Buffy pursed her lips and took the remaining corsage - a rose that thankfully matched her dress - and pinned it to one of her straps. "Nice of you to check with me on that," she mumbled.
Morgan just rolled her eyes. "Please, you just want it because I have it."
Buffy narrowed her eyes at the other girl as the limo rolled out of the suburbs. "As if."
"That's why you're doing this whole homecoming thing, too. Because you're jealous of me."
"Gag me with a spoon," was Buffy's only reply.
Morgan shrugged and glanced at her corsage. "It goes with my complexion better, anyways."
"Yeah, it does have that sallow tint," said Buffy, staring at her window even though she couldn't see a thing outside of it. It seemed like they'd been tinted inside and outside, oddly enough.
After a long silence - and a few bitchy glares - between the two girls, the limo came to an abrupt stop.

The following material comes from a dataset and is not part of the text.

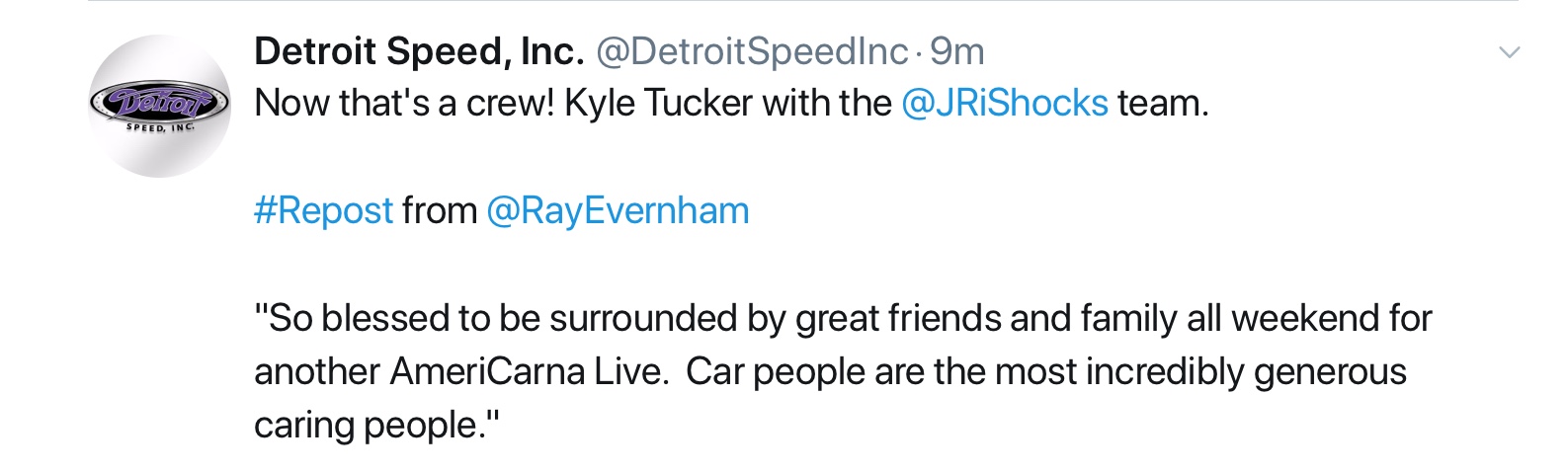Click "SPEED, INC." lettering in the avatar
Viewport: 1568px width, 473px height.
tap(160, 127)
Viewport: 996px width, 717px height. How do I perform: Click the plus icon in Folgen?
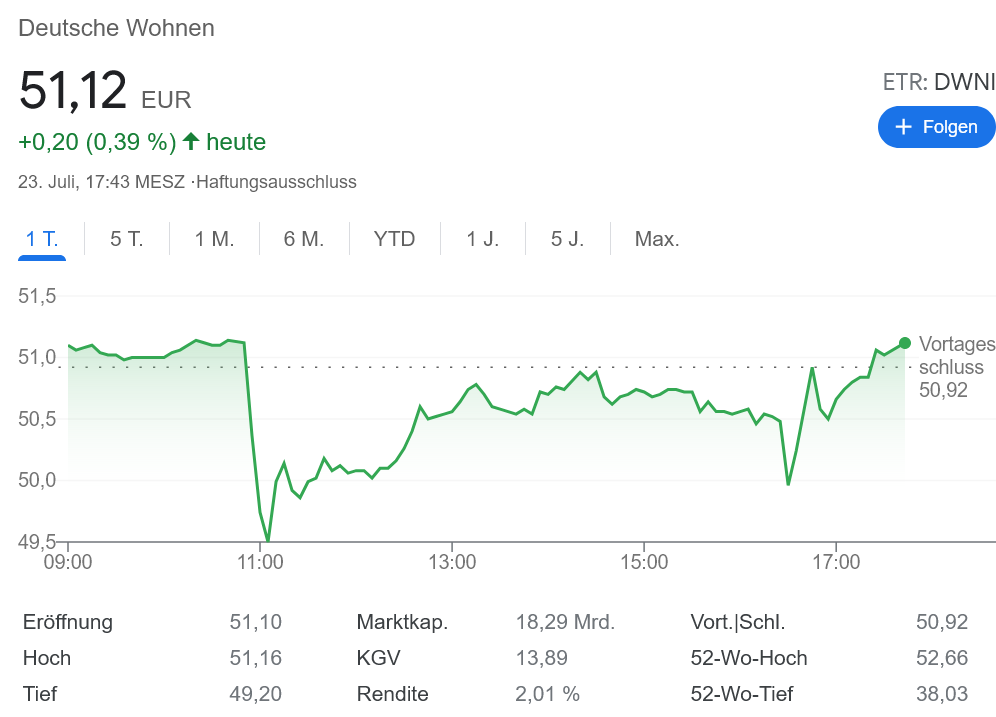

"Finally, we're here," Buffy exhaled, even though she'd expected it to take longer to reach the high school. She was just glad to be able to get away from Morgan.
They listened to the driver's door open and close, half expecting him to open their doors for them, but he never did. Buffy opened her door and got out, her corsage bouncing stiffly on her dress strap. She furrowed her brows at their surroundings - a wooded area at the end of a narrow dirt road, the pine needles on the trees a sickly blue now that everything was bathed in twilight. Morgan followed her out and balked at their surroundings, and also at the driver's door, which was left open, his post abandoned.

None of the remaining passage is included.